Editorial

Ousadia ou mais valia: a fase 2 da crise

12/02/2012 23:51

Cerca de meio milhão de trabalhadores foram às ruas em Lisboa e Atenas neste final de semana para protestar contra a ofensiva conservadora contra direitos e salários. Portugal viveu uma das maiores manifestações de sua história (leia reportagem nesta pág).

Mais de 300 mil pessoas lotaram o Terreiro do Paço para expressar sua revolta "contra exploração, a desigualdade e o empobrecimento". Foram esses os termos da convocatória feita pela CGTP, a única central sindical não-pelega do país que lidera a resistência ao arrocho do governo Passos Coelho, aquele que cunhou poeticamente o suicídio da austeridade: 'para sair da crise temos que empobrecer', disse o menestrel da ortodoxia.

O plural, naturalmente, é majestático: enquanto empanturra os bancos com 47 bi de euros tomados do BCE, o premiê luso cortou o abono de Natal e de férias dos trabalhadores, suprimiu feriados, congelou salário mínimo e aposentadorias e pretendia elevar em mais meia hora a carga diária de trabalho, sem remuneração.

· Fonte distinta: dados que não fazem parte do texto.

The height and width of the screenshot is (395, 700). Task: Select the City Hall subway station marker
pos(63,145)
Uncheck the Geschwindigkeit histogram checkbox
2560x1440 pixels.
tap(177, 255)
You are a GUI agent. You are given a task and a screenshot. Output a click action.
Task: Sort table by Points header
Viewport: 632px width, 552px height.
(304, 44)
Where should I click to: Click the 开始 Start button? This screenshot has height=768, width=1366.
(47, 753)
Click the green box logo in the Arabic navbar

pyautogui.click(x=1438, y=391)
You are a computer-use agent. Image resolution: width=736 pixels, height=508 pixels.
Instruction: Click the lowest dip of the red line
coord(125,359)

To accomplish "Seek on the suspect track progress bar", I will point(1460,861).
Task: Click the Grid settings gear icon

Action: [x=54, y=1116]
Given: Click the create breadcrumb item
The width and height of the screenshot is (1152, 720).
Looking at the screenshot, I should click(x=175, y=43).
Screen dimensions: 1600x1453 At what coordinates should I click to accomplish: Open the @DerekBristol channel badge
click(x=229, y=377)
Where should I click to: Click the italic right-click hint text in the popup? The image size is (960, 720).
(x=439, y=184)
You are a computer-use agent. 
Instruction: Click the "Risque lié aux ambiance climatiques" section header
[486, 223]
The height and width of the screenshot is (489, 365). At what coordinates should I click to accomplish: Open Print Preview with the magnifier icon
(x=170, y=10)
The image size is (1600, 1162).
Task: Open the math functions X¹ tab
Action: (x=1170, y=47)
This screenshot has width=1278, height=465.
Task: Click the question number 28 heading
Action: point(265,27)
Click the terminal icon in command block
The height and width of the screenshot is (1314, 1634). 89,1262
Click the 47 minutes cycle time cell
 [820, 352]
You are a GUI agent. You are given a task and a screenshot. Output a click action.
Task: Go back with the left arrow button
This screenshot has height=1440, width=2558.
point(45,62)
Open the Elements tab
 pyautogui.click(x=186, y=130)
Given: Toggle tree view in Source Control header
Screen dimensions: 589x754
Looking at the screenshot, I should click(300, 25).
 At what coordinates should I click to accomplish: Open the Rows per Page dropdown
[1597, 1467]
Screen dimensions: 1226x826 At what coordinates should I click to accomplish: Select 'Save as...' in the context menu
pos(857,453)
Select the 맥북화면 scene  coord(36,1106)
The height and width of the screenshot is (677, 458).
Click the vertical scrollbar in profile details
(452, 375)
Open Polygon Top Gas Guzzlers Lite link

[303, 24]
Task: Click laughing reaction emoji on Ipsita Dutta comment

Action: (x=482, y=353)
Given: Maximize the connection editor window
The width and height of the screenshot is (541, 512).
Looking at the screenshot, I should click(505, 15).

O mesmo amor pátrio levou o Parlamento grego a aprovar um corte de 22% no salário mínimo do setor público neste domingo. Não por acaso Atenas viveu um dia incandescente na mais violenta jornada de protestos da longa resistência de uma sociedade atacada pelo seu próprio Estado, pelo seu próprio governo e pelo seu próprio Parlamento (leia nesta pág.).

Essa também é a lógica da reforma laboral anunciada no último sábado pelo direitista Mariano Rajoy, na Espanha, que liberou o vale tudo do patronato contra os trabalhadores, cujos salários poderão ser cortados sem consulta, acordo ou negociação. A Europa mergulha assim de cabeça na fase 2 da restauração pós-crise.

Depois de recapitalizar a banca e tornar confortável a liquidez e a retomada dos lucros rentistas, seus mandatários decidiram apresentar a conta a quem de direito: os trabalhadores. Os sindicatos espanhóis marcaram uma greve geral unitária a partir deste domimgo, dia 19. As ruas rangem e rugem de Atenas a Madri. O problema é que o seu desespero encontra ouvidos moucos numa esquerda destituída do traço indispensável à liderança de uma época: a coragem para romper com as amarras que sufocam a sociedade no moedor do passado.

A hesitação - a mesma que leva o governo brasileiro, por exemplo, a se render ao velho roteiro privatizante, com medo de ousar e de ser engolido por prazos e demandas - assume no ambiente europeu a forma de uma guerra de classe aberta e frontal contra os trabalhadores, convocados a exudar mais-valia por todos os poros.